L’undicesima considerazione riguarda la testimonianza. Talvolta si ha difficoltà a trovare temi comuni d’un certo spessore per un’interazione utile tra le persone. La comunicazione sembra talvolta avere qualcosa d’artificiale. Questa è un’occasione straordinaria. Si può interagire usando banalità, facendo da veline ai decreti del governo e delle regioni, o cercando qualcosa di più significativo. La chiesa può fare udire una parola diversa, una parola con una visione del mondo diversa. Parlare senza cogliere i tempi di Dio richiama la pura retorica. Anche se non sta ai credenti sapere quali siano i tempi, ci sono momenti in cui Dio permette di collegare la sua parola con gli accadimenti del momento. “Questo è quanto fu annunziato…” (At 2, 16). Impossibile avere la pretesa di discernere il piano divino. C’è bisogno che lo Spirito Santo ispiri, guidi e conferisca la tempra della freschezza da alto affinché a questioni drammatiche non si risponda con deboli risposte.

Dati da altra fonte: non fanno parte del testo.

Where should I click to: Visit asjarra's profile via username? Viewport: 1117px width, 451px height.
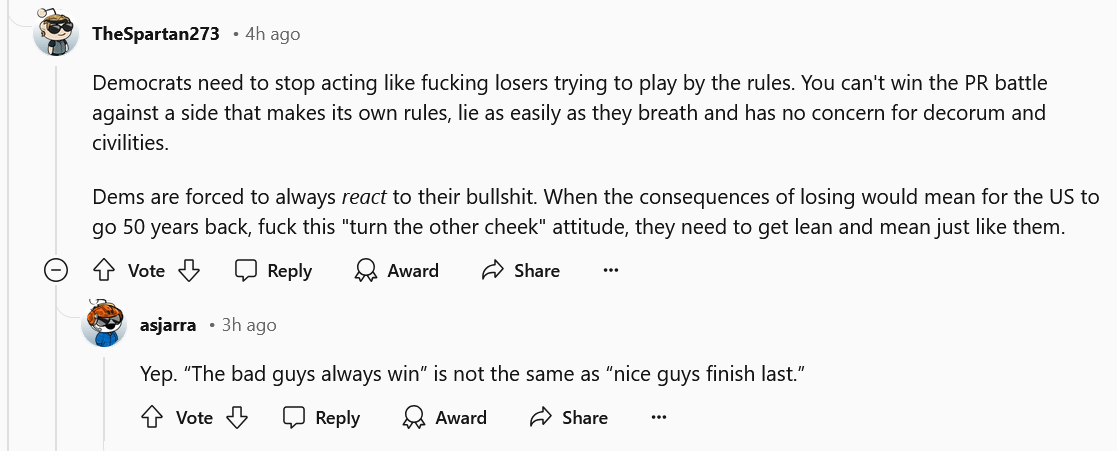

La dodicesima considerazione riguarda l’inevitabile emergere di diverse forme di religiosità anche in questo frangente. Alcuni pensano che qualunque forma di spiritualità rifletta la medesima preoccupazione e di per se meriti considerazione. La ricerca del trascendente sarebbe un modo per dare senso alla precarietà umana e andrebbe bene qualunque essa fosse. Se anziché arrestarsi a un giudizio così frettoloso e superficiale ci si interroga più seriamente ci si renderà facilmente conto che certe forme non sono altro che superstizione, mentre c’è bisogno della rivelazione. Rivolgersi a una madonnina o fare qualche modesto itinerario è diverso dal porsi nel segno della rivelazione biblica. Gli idoli o Dio. Tra i due non è possibile alcuna sintesi. Se questa emergenza sarà usata perché appaia ancora più netta la distinzione tra superstizione e pietà, Dio potrà essere ancor più glorificato.

Pietro Bolognesi

Professore di teologia sistematica. Nato a Bologna nel 1946, ha compiuto i suoi studi a Bologna e a Vaux-sur-Seine (Francia) dove ha conseguito la laurea in teologia. La Faculté Jean Calvin (Aix-en-Provence) gli ha conferito il dottorato honoris causa (2011). È pastore della Chiesa riformata battista a Padova. È professore di teologia sistematica all’IFED di Padova (1989-). È stato membro della Commissione teologica dell’Alleanza Evangelica Mondiale ed è membro del Collegio dei Garanti della FEET (Fellowship of European Evangelical Theologians). Ha fondato e diretto la rivista Studi di teologia (1978-2002) ed è stato Direttore di Ideaitalia (1997-2012).